Intracellular cyclic-di-GMP (c-di-GMP) was extracted and quantified using two biological and two technical replicates of glucose- and cellulose-grown cells using heat and the ethanol precipitation method as described by Roy et al.24 with few modifications. Briefly, cell density was adjusted to 1.8 OD675nm in 4 mL and cell pellets were obtained by centrifugation (8000 × g, 5 min, 4 °C). After washing with PBS (pH 8.0), cell suspensions in 400 μL PBS were subjected to heat treatment at 100 °C for 5 min followed by treatment with absolute alcohol. The mixture was subjected to centrifugation and the supernatant containing c-di-GMP was collected. This extraction procedure was repeated three times and the collected supernatants were combined and dried using a vacuum concentrator. Pellets were re-suspended in 25 µL HPLC water and 6 μL were used for HPLC analysis on a Shimadzu HPLC (Buckinghamshire, UK) equipped with a reverse-phase C18 Targa column (2.1 × 40 mm; 5 μm) (The Nest Group, USA). The following buffers were used: buffer A (HPLC water, 10 mM ammonium acetate) and buffer B (HPLC methanol, 10 mM ammonium acetate) and the following gradient was applied: 0 to 9 min, 1% B; 9 to 14 min, 15% B; 14 to 19 min, 25% B; 19 to 26 min, 90% B; 26 to 30 min, 90% B; 30 to 31, 1% B; 31 to 40 min 1% B. Samples were run at flow rate of 0.2 mL min−1 and c-di-GMP was detected at 253 nm. Commercially available c-di-GMP was used as a standard and a calibration curve was generated for quantification. Simultaneously, cell pellets obtained after extraction were used for protein quantification. Pellets were re-suspended in 50 µL of TE Buffer (10 mM Tris-HCl pH 8.0, 1 mM EDTA) and lysed by brief sonication. Protein quantification was carried out by the Bradford assay with BSA as a standard. Quantified c-di-GMP was normalised by protein concentration.

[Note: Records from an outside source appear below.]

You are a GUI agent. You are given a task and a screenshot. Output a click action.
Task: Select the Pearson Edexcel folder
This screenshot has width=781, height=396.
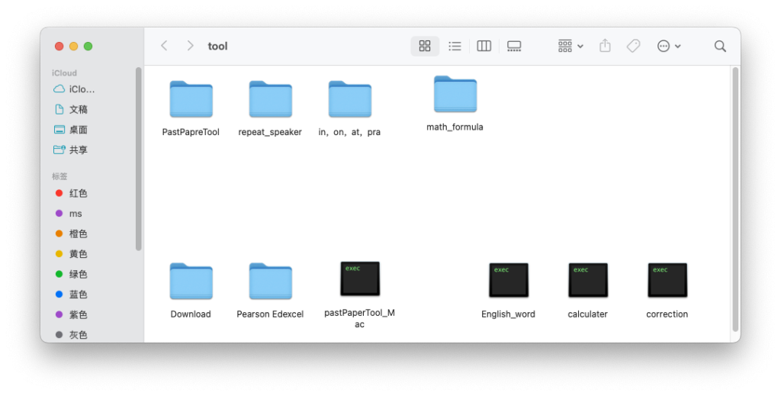pos(270,281)
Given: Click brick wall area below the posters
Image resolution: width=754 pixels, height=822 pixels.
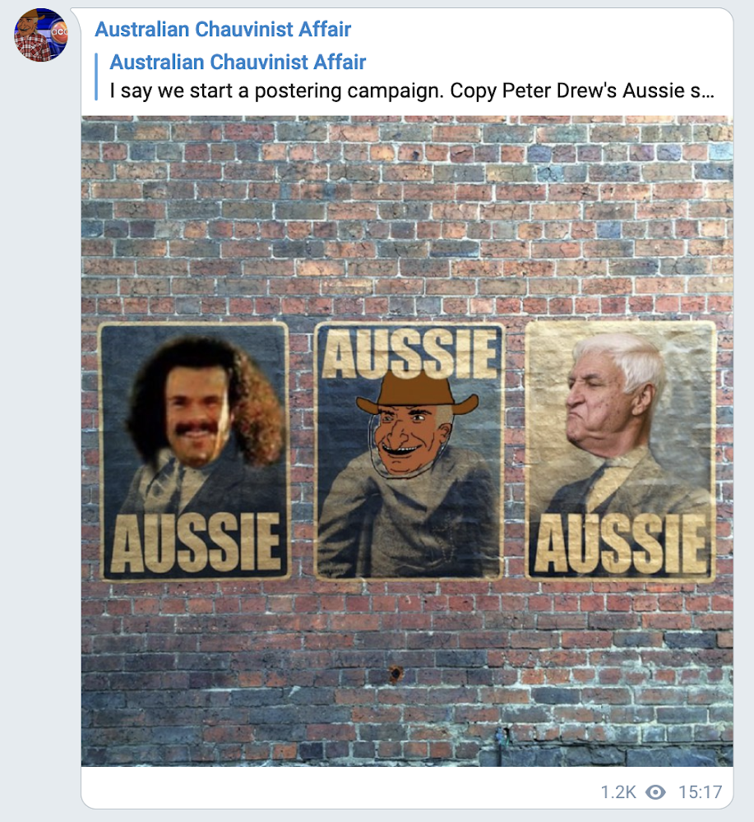Looking at the screenshot, I should pos(407,674).

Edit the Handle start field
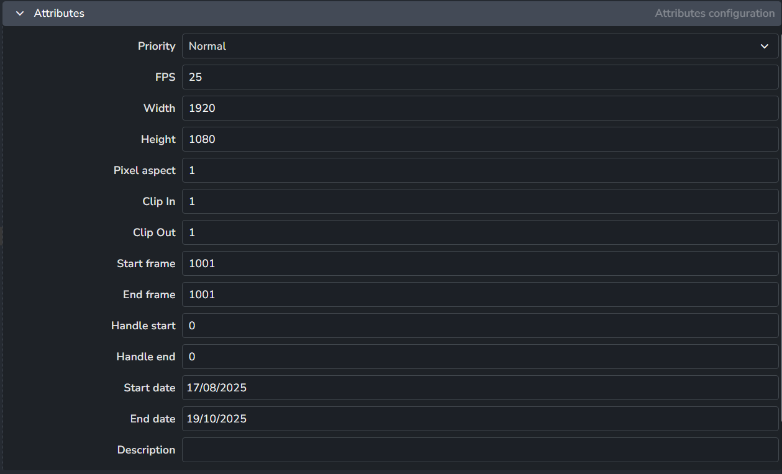pyautogui.click(x=480, y=326)
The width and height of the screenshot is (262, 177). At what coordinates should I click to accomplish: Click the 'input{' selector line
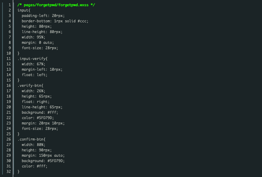(24, 10)
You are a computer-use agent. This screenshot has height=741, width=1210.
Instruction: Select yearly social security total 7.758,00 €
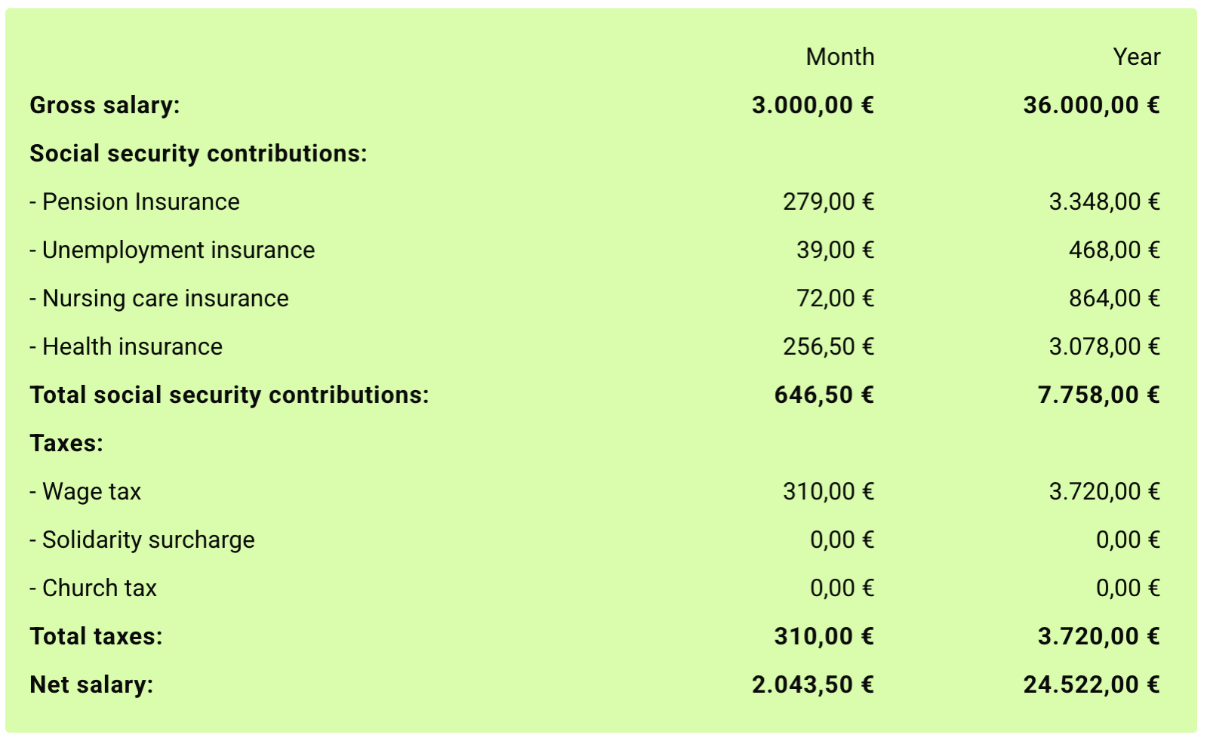pyautogui.click(x=1099, y=395)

Scanning electron microscopy (SEM)

Cells grown with glucose or cellulose as the sole carbon source were fixed in 2% (v/v) glutaraldehyde in Sorenson’s buffer and fixing agent was removed by rinsing with Sorenson’s buffer. Cells were dehydrated through consecutive washes with 5%, 50%, 75% (v/v) and absolute ethanol. The cells were subjected to critical point dehydration in carbon dioxide using a Bal-tech critical point dryer (Polaron, Agar scientific, Essex, UK). Cells were mounted on a stub with a carbon disc, dried overnight and coated with gold using a SEM coating unit (Polaron, Agar scientific, Essex, UK) (15 nm as standard). The images were inspected using Inspect F FEG SEM (FEI, Netherlands).